Südlich von Mirow beginnt die Mecklenburgische Kleinseenplatte. Zotzensee, Vilzsee und Labussee werden durchfahren, viel offenes Wasser, und die Schleusen von Diemitz und Canow zwischendurch sorgen kaum für Verzögerung. Vorbei an der langen Reihe von verlassenen Ferien- und Bootshäusern an der Engstelle zwischen Canower und Pälitzsee:
Leere Balkons mit gestapelten Stühlen und ungefegtes Laub auf Treppen und Türschwellen. Warten auf den Winter – und den nächsten Frühling.
Biegen nach Süden ab, zu den Rheinsberger Gewässern, und verlassen kurz vor 16 Uhr die Schleuse Wolfsbruch. Jetzt ist es noch einsamer, fast verwunschen. Am Tietzowsee hängt Nebel am Ufer, feiner Regen beginnt zu fallen. Eine Stunde später machen wir im Hafendorf Rheinberg fest, es ist zum Glück wieder trocken. Abendspaziergang am Ufer entlang zum Rheinsberger Schloss – und danach (nicht nur zum Aufwärmen!) in den urigen Ratskeller am Markt.
Den ganzen Vormittag prasselt schwerer Regen aufs Verdeck. So eilig haben wir es nicht und bleiben erstmal, wo wir sind. Die Heizung läuft, und das Frühstück wird ganz gemütlich zum Brunch. Gegen 11 Uhr hellt es sich dann auf. Bald fallen die letzten Tropfen und lassen einen spiegelglatten See zurück.
Kein Windhauch geht, und wo die Sonne steht, lässt sich nur raten. Das Rauschen unseres Heckwassers ist das einzige Geräusch.
Zurück nach Norden geht es nach diesem Abstecher, zurück zur Müritz-Havel-Wasserstraße, über den Schlabornsee, an Zechlinerhütte und der Marina Wolfsbruch vorbei, wo ungenutzte Charterboote in langer Reihe nebeneinander liegen. Auch hier ist die Saison so gut wie gelaufen.
Auf dem Pälitzsee dann ostwärts nach Strasen; statt langer Warteschlangen wie im Sommer auch hier nur leere Pfähle vor der Schleuse. Wir teilen uns die Kammer mit zwei wasserdicht verpackten Paddlern und einem Angler mit knatterndem Forelle-Außenborder. Unsere "Lotte" folgt dem Verlauf des schmalen Ellenbogensees.
Priepert zieht an Backbord vorbei; von hier ab geht es durch Wiesen und Wald hindurch auf der Oberen Havel-Wasserstraße weiter.

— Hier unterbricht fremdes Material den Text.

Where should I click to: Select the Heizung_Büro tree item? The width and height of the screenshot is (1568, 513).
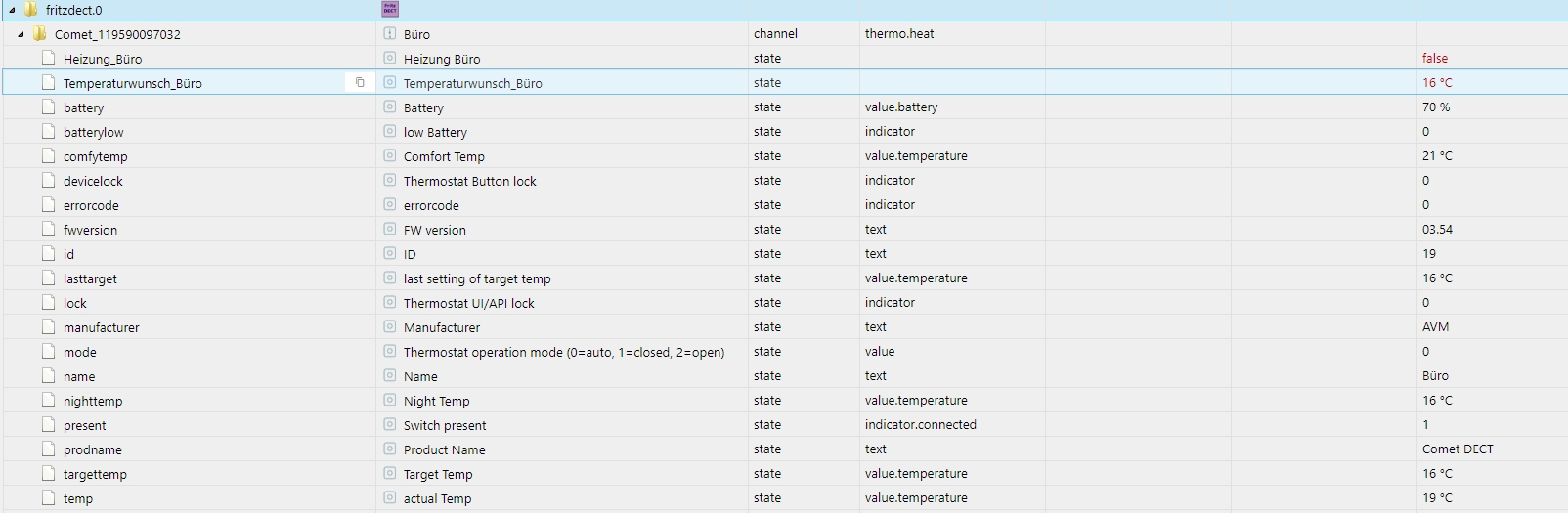[x=103, y=59]
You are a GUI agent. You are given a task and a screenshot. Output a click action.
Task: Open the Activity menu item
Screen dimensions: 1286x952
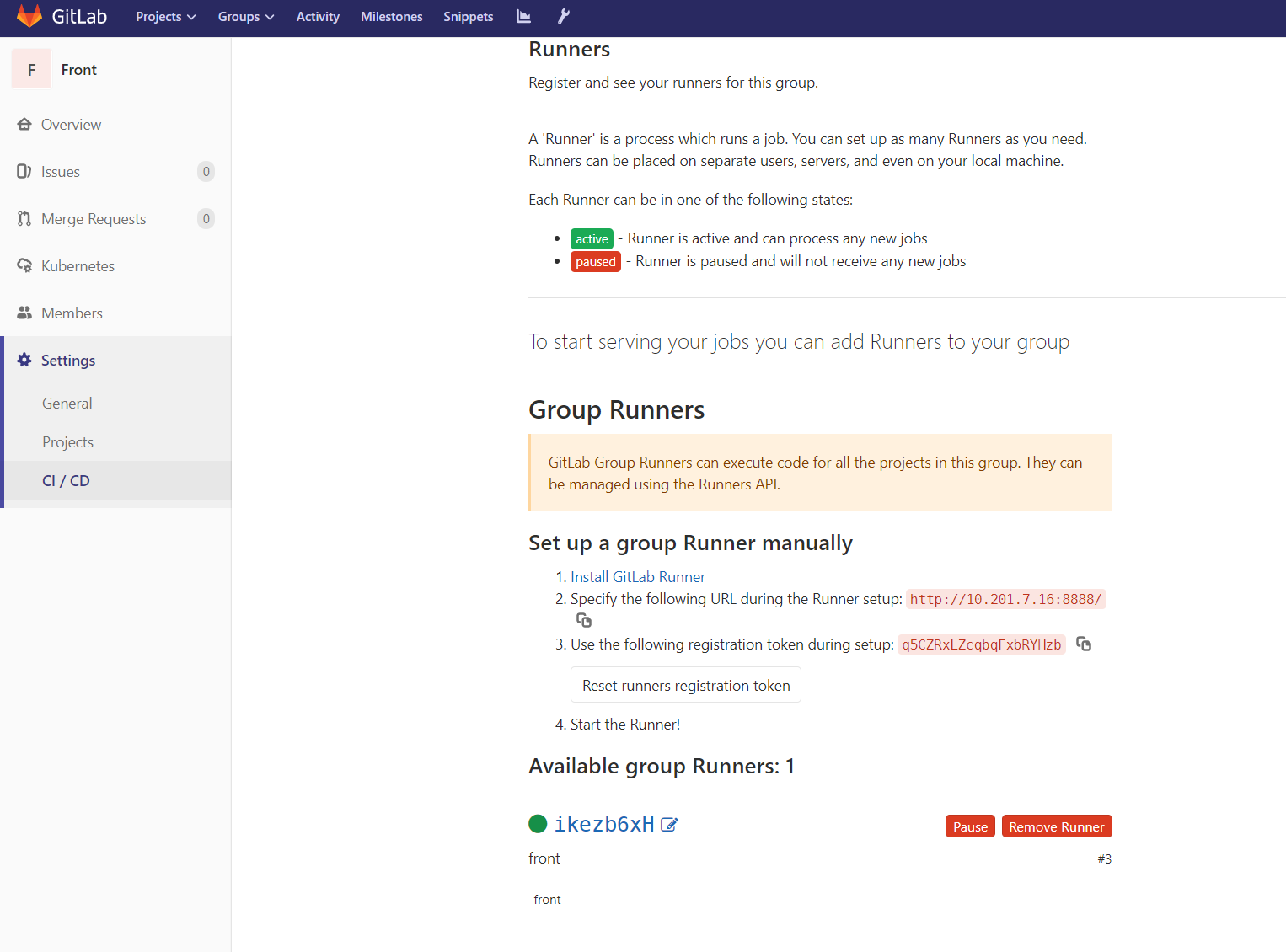pyautogui.click(x=318, y=16)
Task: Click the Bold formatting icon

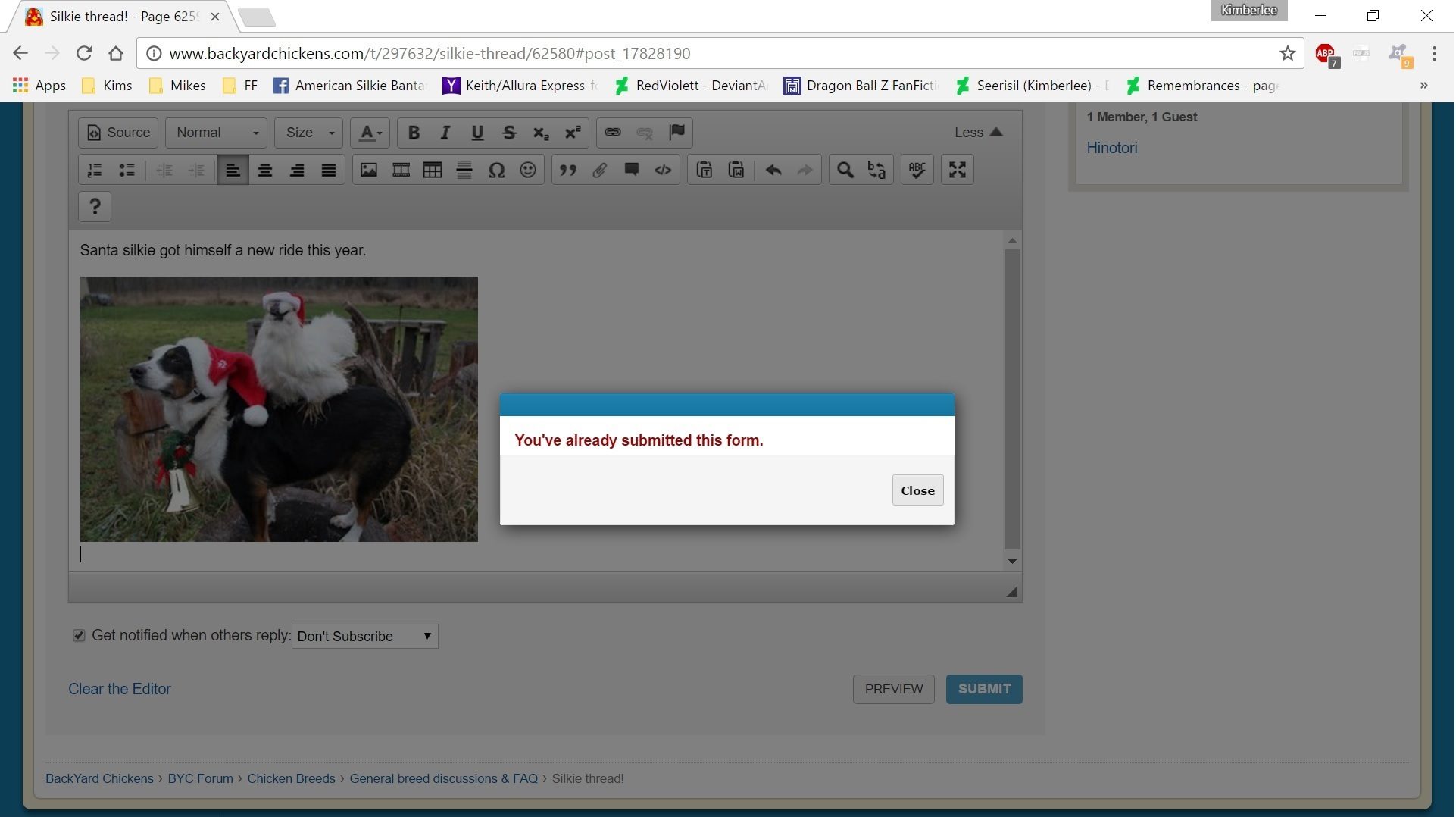Action: pos(414,133)
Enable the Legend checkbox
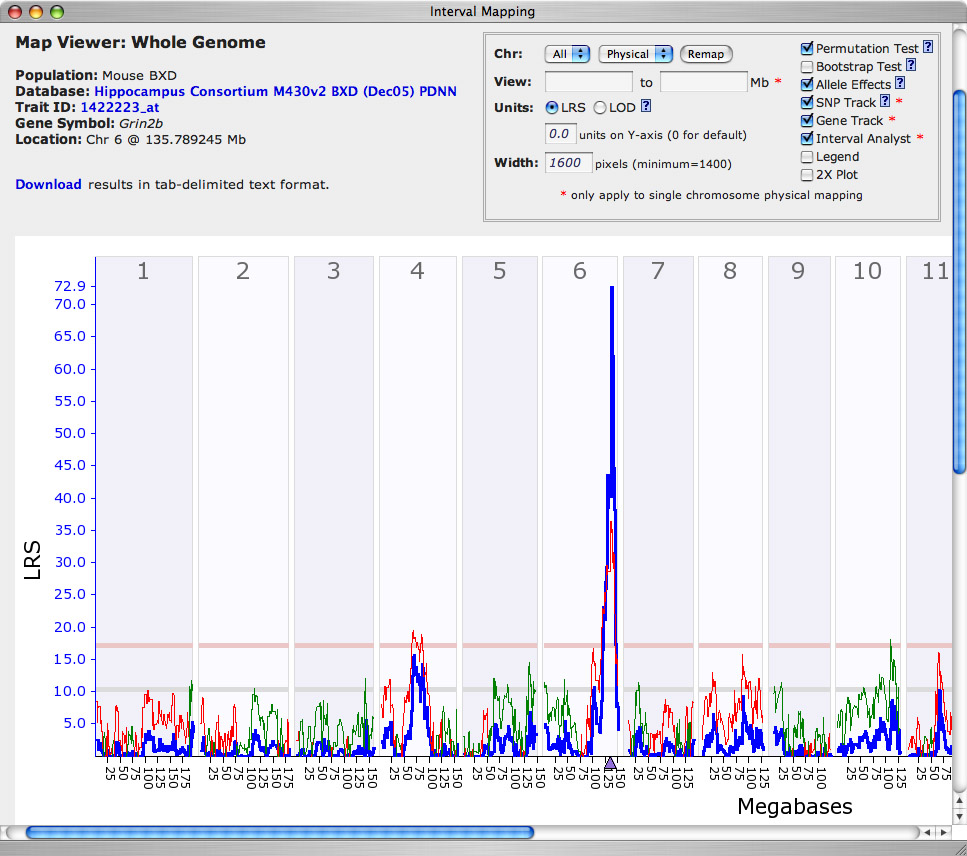The width and height of the screenshot is (967, 856). [807, 156]
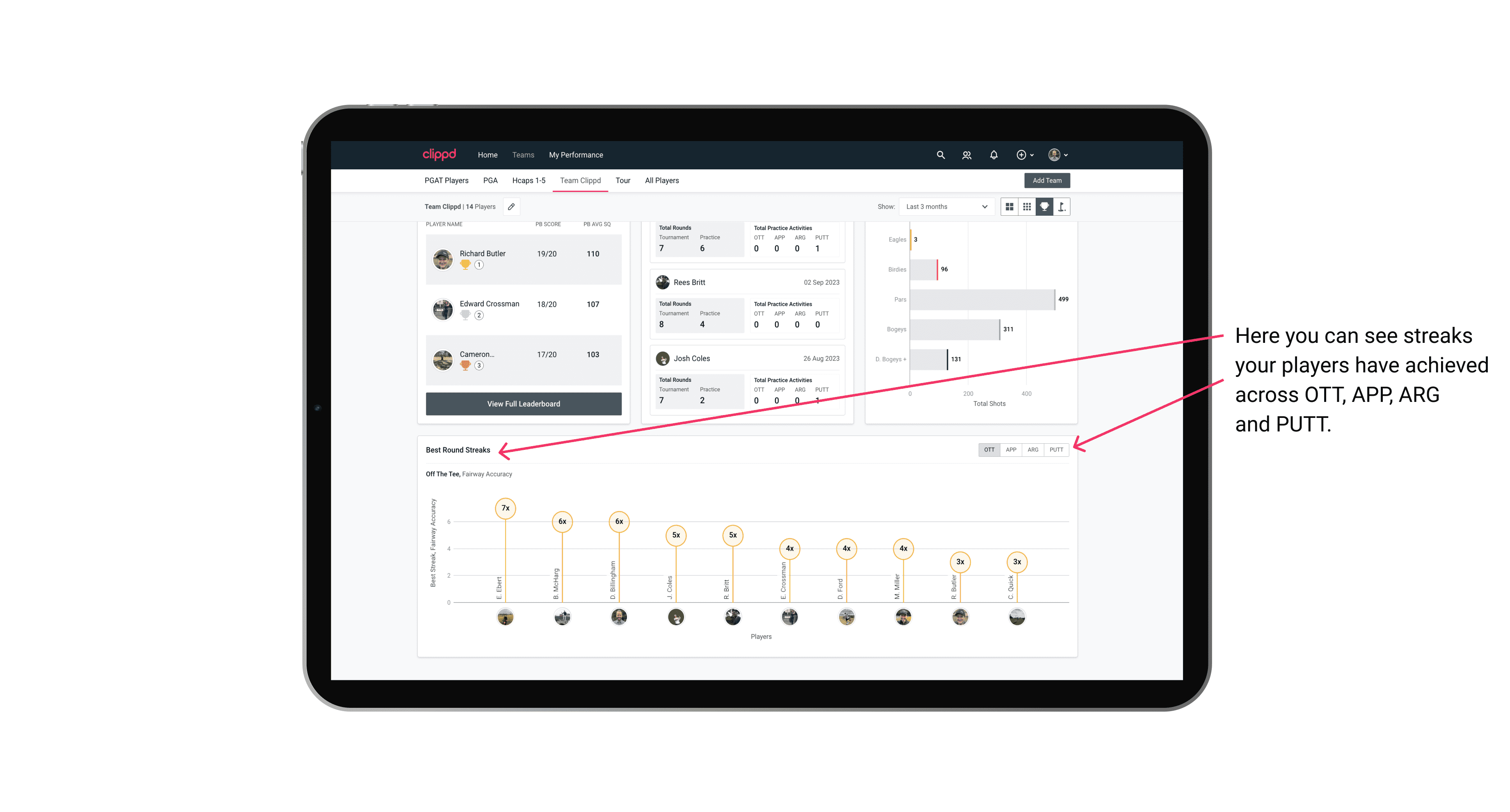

Ziernsee, Menowsee und Röblinsee, verbunden von der Steinhavel, an Stellen fast schon ein dunkles Gewölbe aus dicht ans Ufer drängenden Bäumen und überragenden Ästen. Eine Schleuse passieren wir auf diesem Abschnitt, die nächste dann in Fürstenberg, gleichzeitig die letzte für heute. In der "Wasserstadt" – so nennt sich das von der Havel um- und durchströmte Fürstenberg – bleiben wir diesmal allerdings nicht. Wir wollen stattdessen noch ein paar Kilometer weiter in östliche Richtung .
Eine goldrichtige Entscheidung, wie sich bald zeigt: Auf der schilfgesäumten Siggelhavel bekommt das ewige Grau über uns plötzlich Risse, hinter denen strahlendes Blau leuchtet.
Die schon tief stehende Sonne nutzt die Chance und taucht den Stolpsee, der jetzt so glatt wie geschliffenes Glas vor uns liegt, in lodernden Glanz. Wirklich unvergesslich! Ganz im Osten des Sees gehen wir außen am Gästesteg des Bootshauses Stolpsee längsseits. Der kleine Ort heißt Himmelpfort – der Name könnte heute nicht besser passen.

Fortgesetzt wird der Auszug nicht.